**Task requirements**
In the entries that follow, the lines from the line containing "The image size is (700, 400)." up to and including the line containing "The height and" must be copied exactly, with pictures omitted.

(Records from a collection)
---*---
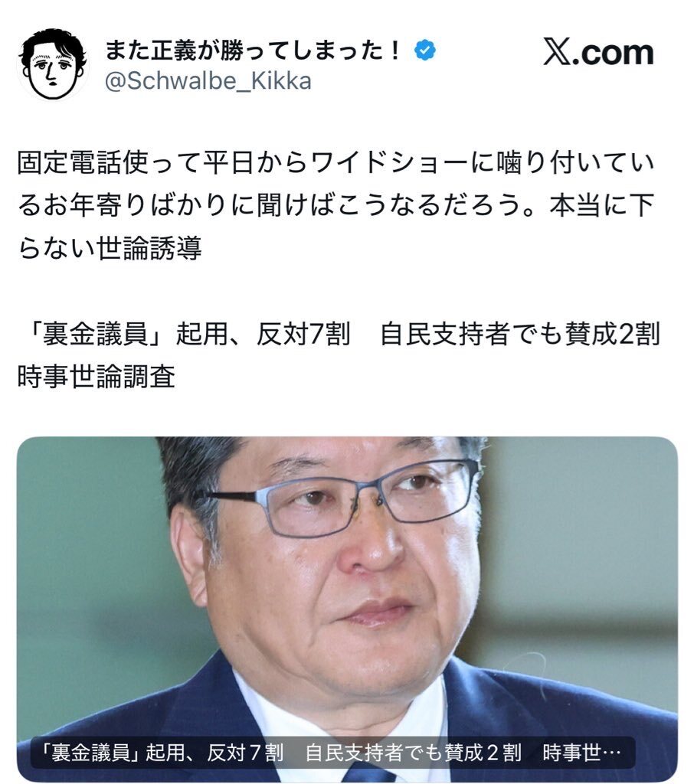Select tweet line るお年寄りばかりに聞けば
The width and height of the screenshot is (694, 784).
[x=336, y=205]
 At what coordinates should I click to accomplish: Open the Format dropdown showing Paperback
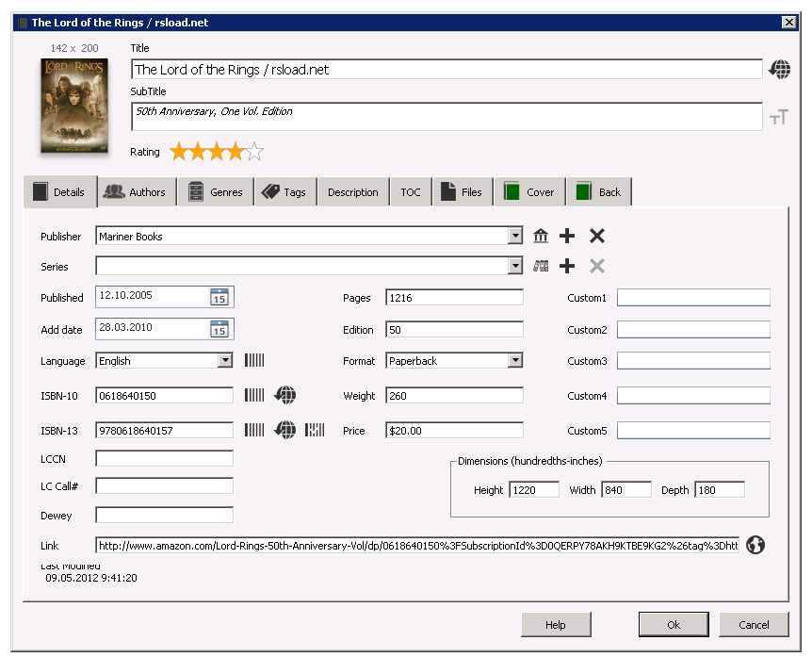point(515,360)
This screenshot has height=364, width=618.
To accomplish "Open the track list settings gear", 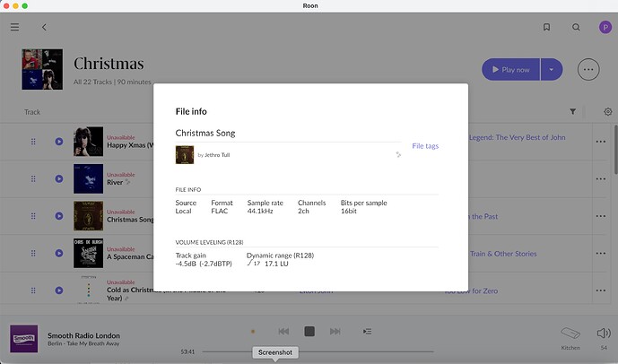I will point(608,112).
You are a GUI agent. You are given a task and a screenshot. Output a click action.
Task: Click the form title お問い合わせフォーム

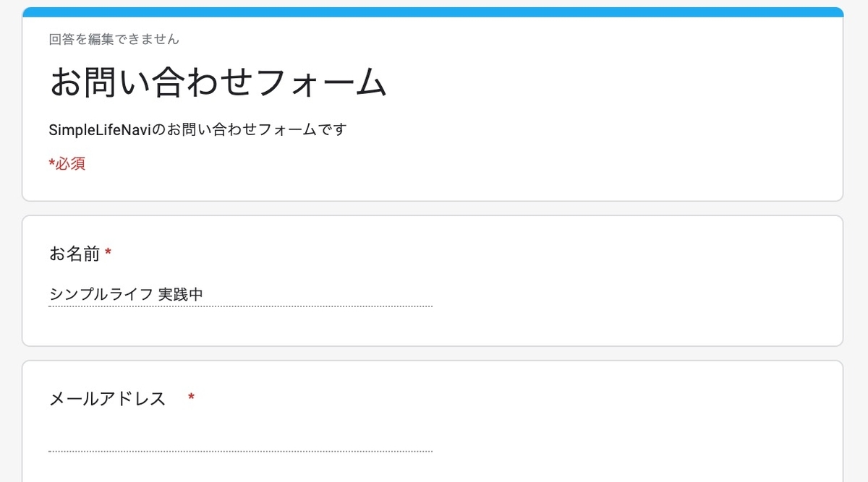[x=217, y=82]
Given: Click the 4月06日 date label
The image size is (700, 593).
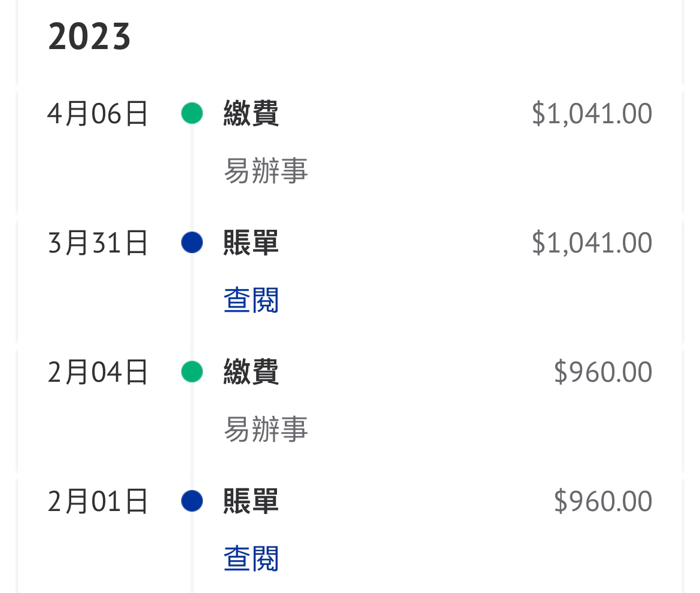Looking at the screenshot, I should tap(98, 114).

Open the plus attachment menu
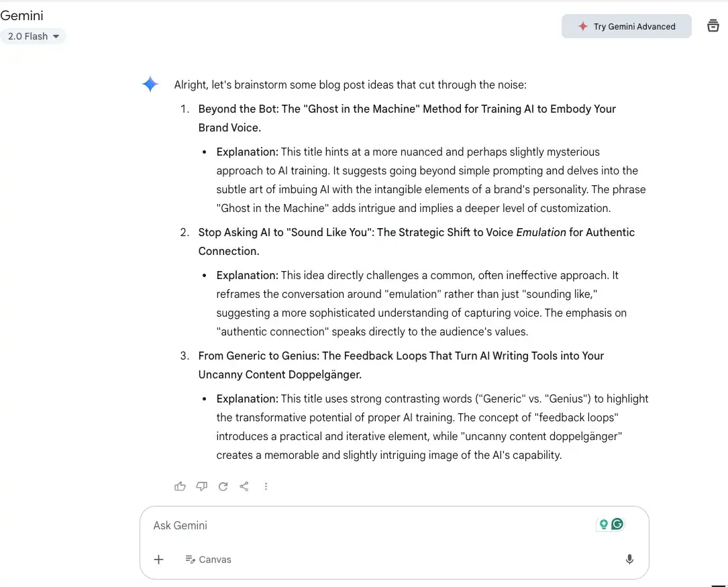click(x=159, y=559)
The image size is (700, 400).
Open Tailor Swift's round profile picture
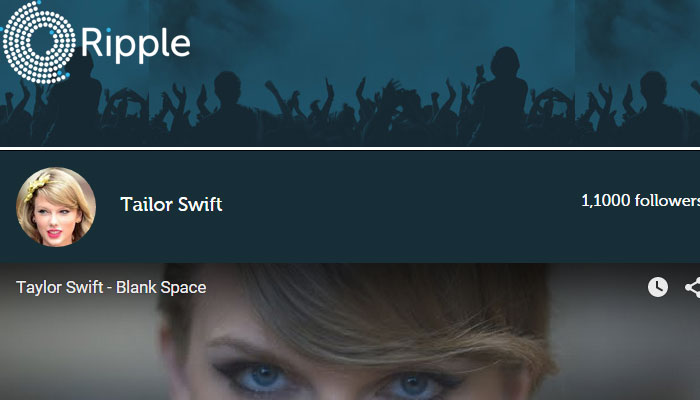click(56, 207)
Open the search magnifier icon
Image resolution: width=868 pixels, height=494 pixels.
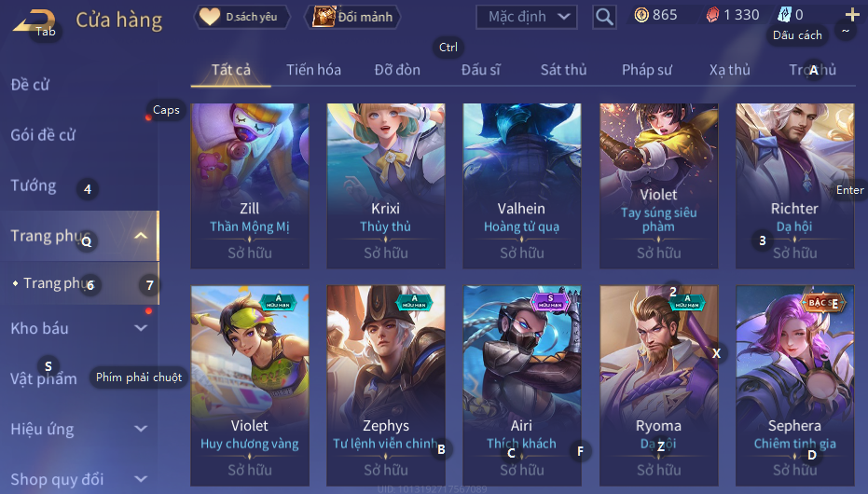tap(604, 17)
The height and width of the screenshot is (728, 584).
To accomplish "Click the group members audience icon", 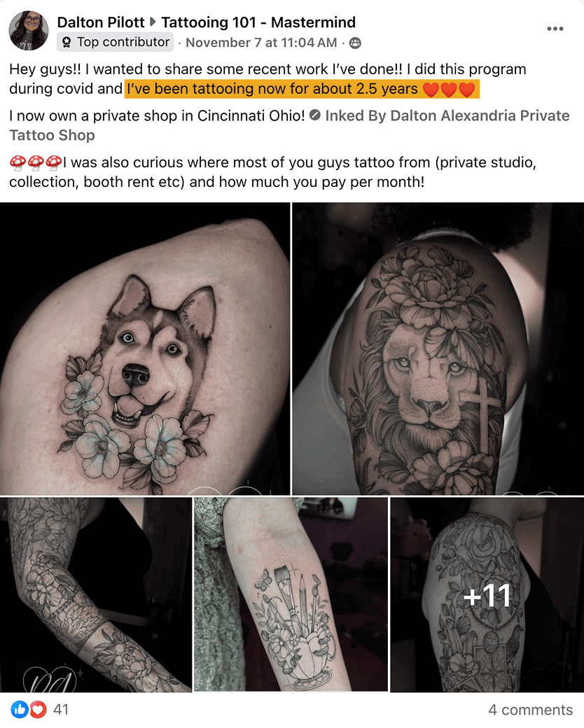I will click(x=355, y=43).
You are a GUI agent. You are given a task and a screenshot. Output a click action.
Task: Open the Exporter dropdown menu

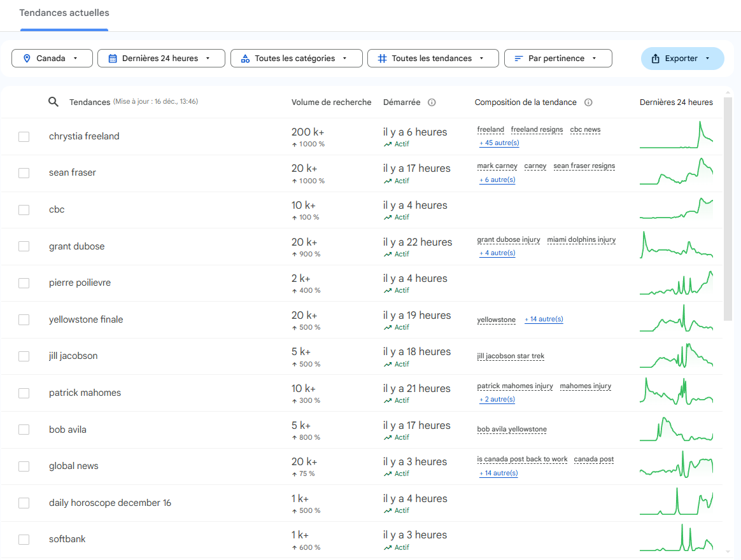tap(682, 59)
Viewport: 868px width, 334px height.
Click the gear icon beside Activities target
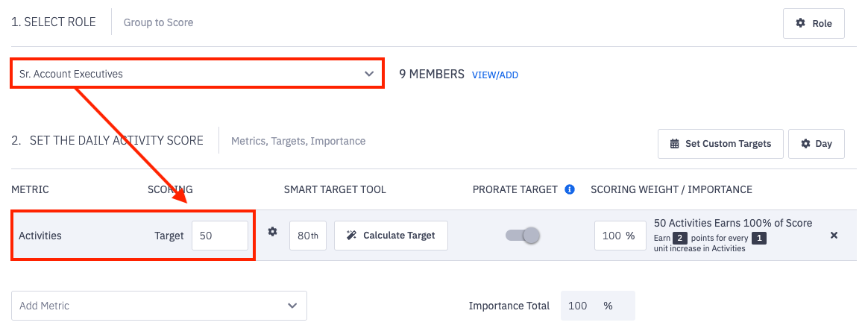tap(273, 232)
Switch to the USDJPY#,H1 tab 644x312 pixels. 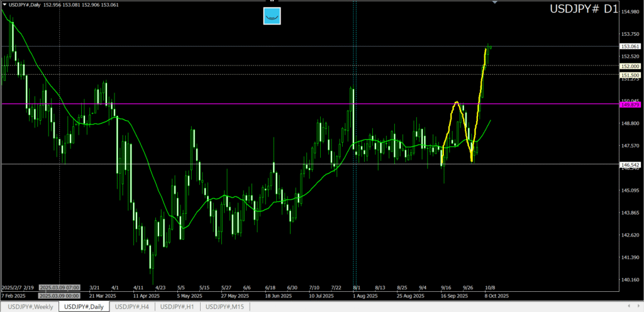177,306
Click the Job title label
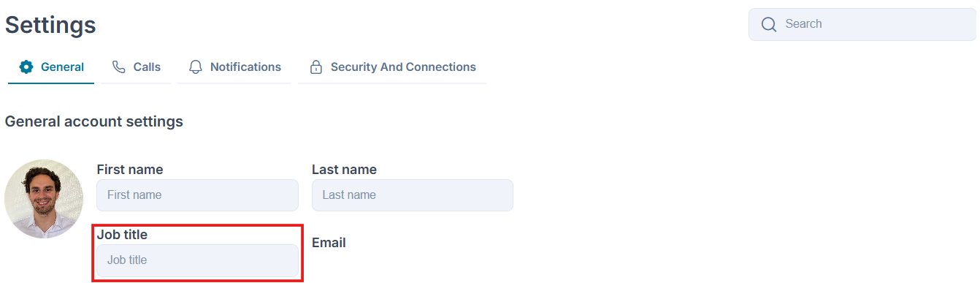 [122, 235]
---*---
**Worked solution**
The image size is (700, 400).
Open Tailor Swift's round profile picture
click(56, 207)
Open the search magnifier icon
Image resolution: width=868 pixels, height=494 pixels.
tap(604, 17)
The height and width of the screenshot is (728, 584).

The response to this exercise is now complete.